* _Task to complete_:
Please write every entry out again, exactly as it reads below.

* _Entries supplied_:
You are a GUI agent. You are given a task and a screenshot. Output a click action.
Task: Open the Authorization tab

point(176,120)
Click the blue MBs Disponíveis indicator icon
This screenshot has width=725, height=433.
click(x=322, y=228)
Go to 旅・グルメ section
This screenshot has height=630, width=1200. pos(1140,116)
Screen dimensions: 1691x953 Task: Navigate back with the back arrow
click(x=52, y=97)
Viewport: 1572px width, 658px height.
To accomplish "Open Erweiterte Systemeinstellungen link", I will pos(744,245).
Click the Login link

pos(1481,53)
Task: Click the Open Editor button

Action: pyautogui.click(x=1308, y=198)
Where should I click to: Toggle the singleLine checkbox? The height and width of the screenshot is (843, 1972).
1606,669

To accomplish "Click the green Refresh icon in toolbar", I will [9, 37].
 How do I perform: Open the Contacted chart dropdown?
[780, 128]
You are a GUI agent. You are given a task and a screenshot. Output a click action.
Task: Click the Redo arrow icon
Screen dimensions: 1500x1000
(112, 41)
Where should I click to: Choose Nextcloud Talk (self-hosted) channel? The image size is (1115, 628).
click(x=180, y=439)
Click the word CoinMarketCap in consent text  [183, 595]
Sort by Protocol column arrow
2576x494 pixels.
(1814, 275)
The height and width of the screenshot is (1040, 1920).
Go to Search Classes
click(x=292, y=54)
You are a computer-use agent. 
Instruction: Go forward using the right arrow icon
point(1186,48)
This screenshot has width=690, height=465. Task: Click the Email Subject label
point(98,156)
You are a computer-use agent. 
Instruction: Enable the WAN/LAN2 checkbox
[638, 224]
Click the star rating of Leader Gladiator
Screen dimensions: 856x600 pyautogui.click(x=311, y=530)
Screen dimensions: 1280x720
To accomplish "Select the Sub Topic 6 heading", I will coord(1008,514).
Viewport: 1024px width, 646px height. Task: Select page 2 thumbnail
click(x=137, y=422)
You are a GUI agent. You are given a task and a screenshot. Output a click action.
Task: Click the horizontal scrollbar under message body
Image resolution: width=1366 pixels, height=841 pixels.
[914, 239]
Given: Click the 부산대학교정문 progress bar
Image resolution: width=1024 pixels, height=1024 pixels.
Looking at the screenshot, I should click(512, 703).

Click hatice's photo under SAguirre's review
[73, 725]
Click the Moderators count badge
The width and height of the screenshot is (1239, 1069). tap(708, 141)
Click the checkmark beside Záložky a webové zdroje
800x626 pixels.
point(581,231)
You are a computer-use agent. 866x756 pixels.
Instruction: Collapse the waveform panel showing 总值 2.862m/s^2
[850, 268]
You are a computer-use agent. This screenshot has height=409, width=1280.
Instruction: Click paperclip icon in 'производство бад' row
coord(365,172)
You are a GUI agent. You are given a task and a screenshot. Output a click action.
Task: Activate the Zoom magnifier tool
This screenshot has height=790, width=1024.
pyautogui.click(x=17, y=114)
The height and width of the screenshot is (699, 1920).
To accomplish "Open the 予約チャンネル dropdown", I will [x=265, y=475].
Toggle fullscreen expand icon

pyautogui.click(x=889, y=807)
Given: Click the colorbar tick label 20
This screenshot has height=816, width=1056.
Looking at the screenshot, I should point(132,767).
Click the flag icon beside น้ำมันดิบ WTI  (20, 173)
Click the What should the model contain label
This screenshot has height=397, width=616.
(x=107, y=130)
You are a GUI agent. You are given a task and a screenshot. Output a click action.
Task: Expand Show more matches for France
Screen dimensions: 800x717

* _Exercise solution_:
You are a GUI agent. You are given a task and a screenshot. Output a click action.
Task: Open the Authorization tab

point(176,120)
Click the blue MBs Disponíveis indicator icon
This screenshot has width=725, height=433.
click(x=322, y=228)
Go to 旅・グルメ section
This screenshot has height=630, width=1200. pos(1140,116)
Screen dimensions: 1691x953 Task: Navigate back with the back arrow
click(x=52, y=97)
Viewport: 1572px width, 658px height.
To accomplish "Open Erweiterte Systemeinstellungen link", I will pos(744,245).
Click the Login link

pos(1481,53)
Task: Click the Open Editor button

Action: pyautogui.click(x=1308, y=198)
Where should I click to: Toggle the singleLine checkbox? The height and width of the screenshot is (843, 1972).
1606,669

To accomplish "Click the green Refresh icon in toolbar", I will [9, 37].
 How do I perform: Open the Contacted chart dropdown?
[780, 128]
You are a GUI agent. You are given a task and a screenshot. Output a click action.
Task: Click the Redo arrow icon
Screen dimensions: 1500x1000
(112, 41)
Where should I click to: Choose Nextcloud Talk (self-hosted) channel? The image size is (1115, 628).
click(x=180, y=439)
Click the word CoinMarketCap in consent text  [183, 595]
Sort by Protocol column arrow
2576x494 pixels.
(1814, 275)
The height and width of the screenshot is (1040, 1920).
Go to Search Classes
click(x=292, y=54)
You are a computer-use agent. 
Instruction: Go forward using the right arrow icon
point(1186,48)
This screenshot has width=690, height=465. Task: Click the Email Subject label
point(98,156)
You are a computer-use agent. 
Instruction: Enable the WAN/LAN2 checkbox
[638, 224]
Click the star rating of Leader Gladiator
Screen dimensions: 856x600 pyautogui.click(x=311, y=530)
Screen dimensions: 1280x720
To accomplish "Select the Sub Topic 6 heading", I will coord(1008,514).
Viewport: 1024px width, 646px height. Task: Select page 2 thumbnail
click(x=137, y=422)
You are a GUI agent. You are given a task and a screenshot. Output a click action.
Task: Click the horizontal scrollbar under message body
Image resolution: width=1366 pixels, height=841 pixels.
[914, 239]
Given: Click the 부산대학교정문 progress bar
Image resolution: width=1024 pixels, height=1024 pixels.
Looking at the screenshot, I should click(512, 703).

Click hatice's photo under SAguirre's review
[73, 725]
Click the Moderators count badge
The width and height of the screenshot is (1239, 1069). tap(708, 141)
Click the checkmark beside Záložky a webové zdroje
800x626 pixels.
point(581,231)
You are a computer-use agent. 866x756 pixels.
Instruction: Collapse the waveform panel showing 总值 2.862m/s^2
[850, 268]
You are a computer-use agent. This screenshot has height=409, width=1280.
Instruction: Click paperclip icon in 'производство бад' row
coord(365,172)
You are a GUI agent. You are given a task and a screenshot. Output a click action.
Task: Activate the Zoom magnifier tool
This screenshot has height=790, width=1024.
pyautogui.click(x=17, y=114)
The height and width of the screenshot is (699, 1920).
To accomplish "Open the 予約チャンネル dropdown", I will [x=265, y=475].
Toggle fullscreen expand icon

pyautogui.click(x=889, y=807)
Given: Click the colorbar tick label 20
This screenshot has height=816, width=1056.
Looking at the screenshot, I should point(132,767).
Click the flag icon beside น้ำมันดิบ WTI  (20, 173)
Click the What should the model contain label
This screenshot has height=397, width=616.
(x=107, y=130)
You are a GUI agent. You are given a task and a screenshot. Output a click action.
Task: Expand Show more matches for France
Screen dimensions: 800x717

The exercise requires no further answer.